Ou seja, de uma penada Marcelo tirou o tapete às garantias que o Governo tinha dado a Domingues sobre a não obrigatoriedade da entrega das declarações de rendimento e património no Tribunal Constitucional; tentou condicionar as decisões do Tribunal Constitucional; e passou a mensagem aos deputados de que se o Tribunal Constitucional viesse a dar razão a Domingues e aos seus pares, a Assembleia da República sempre poderia fazer aprovar uma nova lei no Parlamento para obrigar à entrega de tais declarações. E foi o que o PSD fez de imediato, conseguindo, com o apoio do CDS e do Bloco, uma lei estabelecendo essa obrigatoriedade, mesmo antes do Tribunal Constitucional se pronunciar (o que ainda não aconteceu até ao momento).
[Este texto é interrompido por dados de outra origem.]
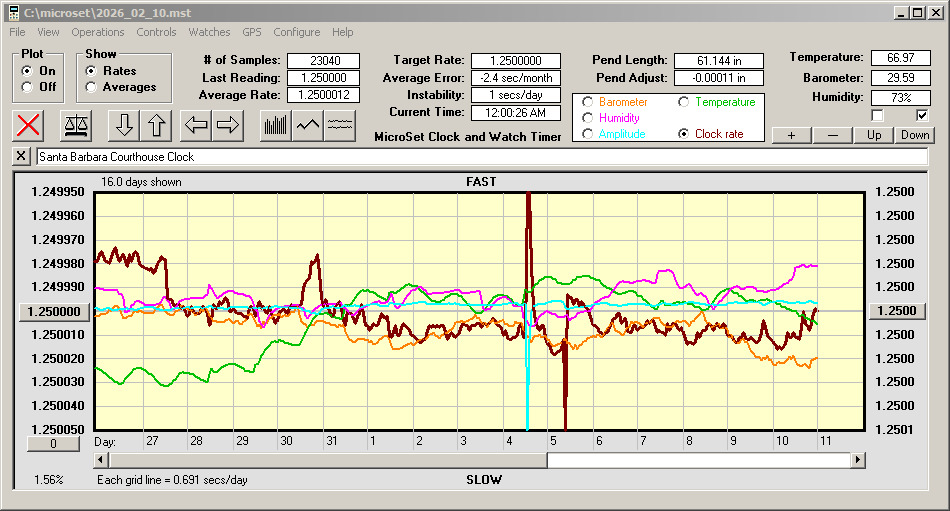Click the plus zoom button
This screenshot has width=950, height=511.
791,135
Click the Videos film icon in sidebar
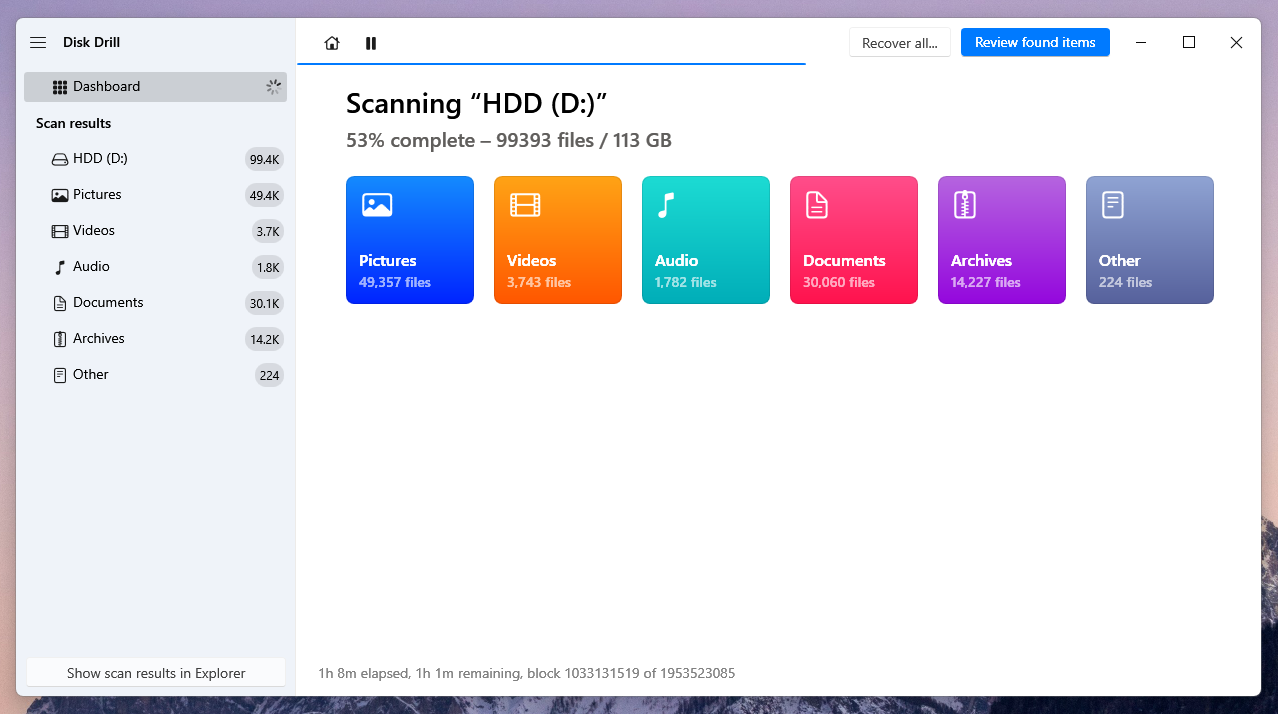The width and height of the screenshot is (1278, 714). point(60,231)
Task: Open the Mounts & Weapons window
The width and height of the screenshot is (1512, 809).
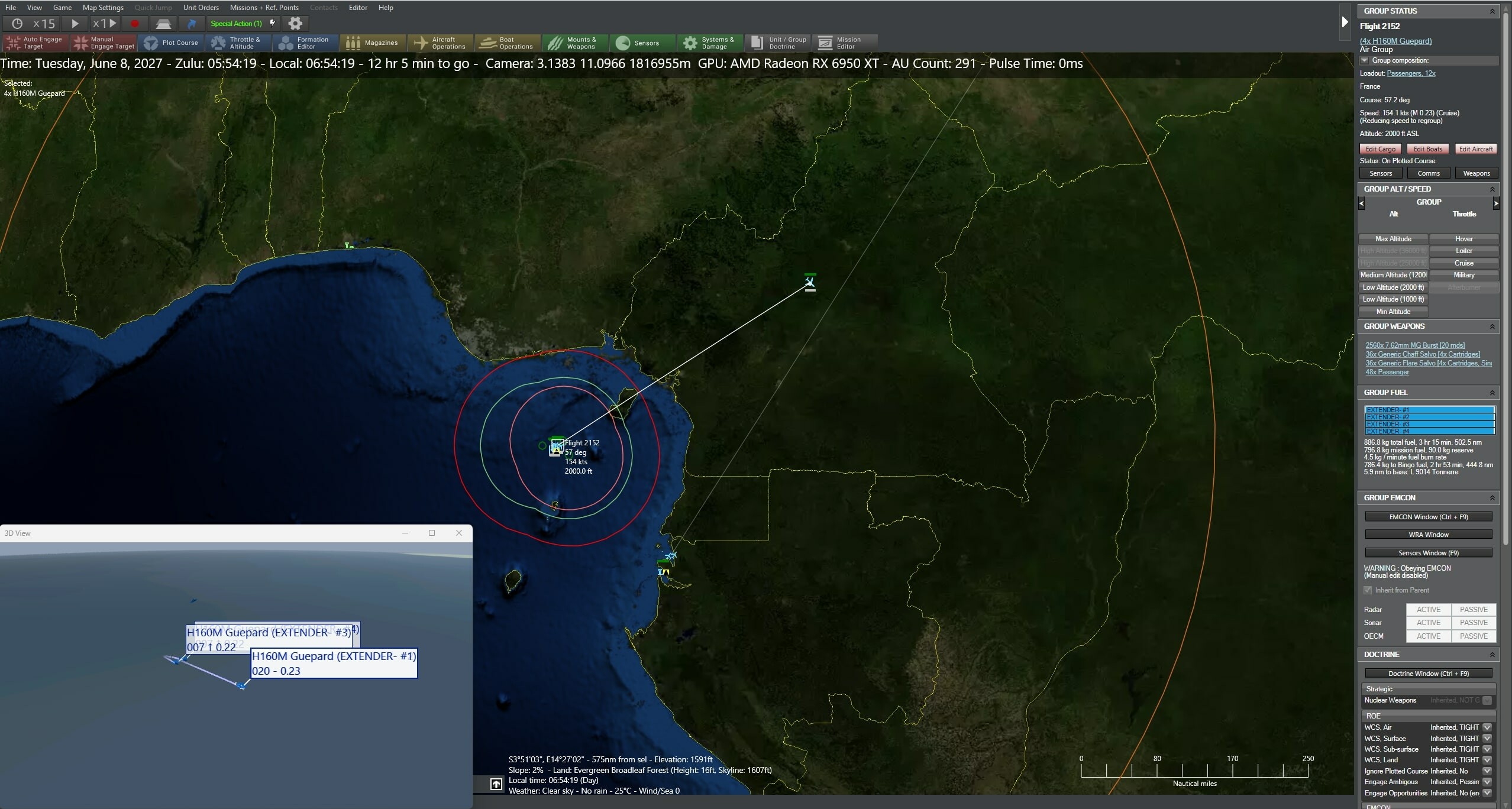Action: [x=574, y=43]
Marcelo está neste dossiê em plena roda livre. Após a demissão de Domingues e a escolha de Paulo Macedo, o Presidente da República insiste em intervir sobre o tema. Hoje há frases para todos os gostos: “o segundo vinho é o melhor” (o que são palavras assassinas e de mau gosto para com Domingues, que negociou todo o processo muito complexo de recapitalização da Caixa); o processo de transição (de Domingues para Paulo Macedo) “está a correr muito bem” (como se estivesse a ser informado a todo o momento sobre o assunto); e “decide quem pode…” numa nova referência à decisão do Governo de manter os salários dos futuros gestores da Caixa idênticos aos da administração cessante, mas com os quais Marcelo não concorda.

Ora isto está muito, mas mesmo muito para lá dos poderes de um Presidente da República. Fazer declarações genéricas sobre a necessidade da estabilidade do sistema financeiro português é uma coisa. Imiscuir-se a fundo sobre uma questão que é da estrita responsabilidade do Governo (a nomeação da administração da Caixa Geral de Depósitos e as condições para o exercício do cargo) é outra bem diferente.

E a pergunta é porque o Governo tem contemporizado com esta situação. Pode ser por razões conjunturais: para Marcelo e António Costa, por motivos diversos, Pedro Passos Coelho é o homem a derrubar da liderança do PSD. E é indiscutível que o Presidente da República tem suportado a atual solução governativa e dado um inestimável apoio ao Executivo, quando salienta os bons dados económicos ou factos positivos em detrimento de indicadores menos favoráveis ou acontecimentos negativos.

A lua-de-mel, contudo, está a levar o Presidente a entrar nos terrenos do Governo. Por enquanto, ainda não há fricções. Mas quando as coisas começarem a correr mal – e um dia vão inevitavelmente correr – aí se verá que este conúbio lunar não é um bom caminho. É que se o Presidente se convence que também pode fazer uma perninha como primeiro-ministro, então é bom que alguém lhe lembre que o nosso regime não é presidencialista mas semi-presidencialista (coisa que ele sabe muito bem). Traduzindo em linguagem africana, cada macaco em seu galho. E neste momento há quem ande a saltar para o galho do outro.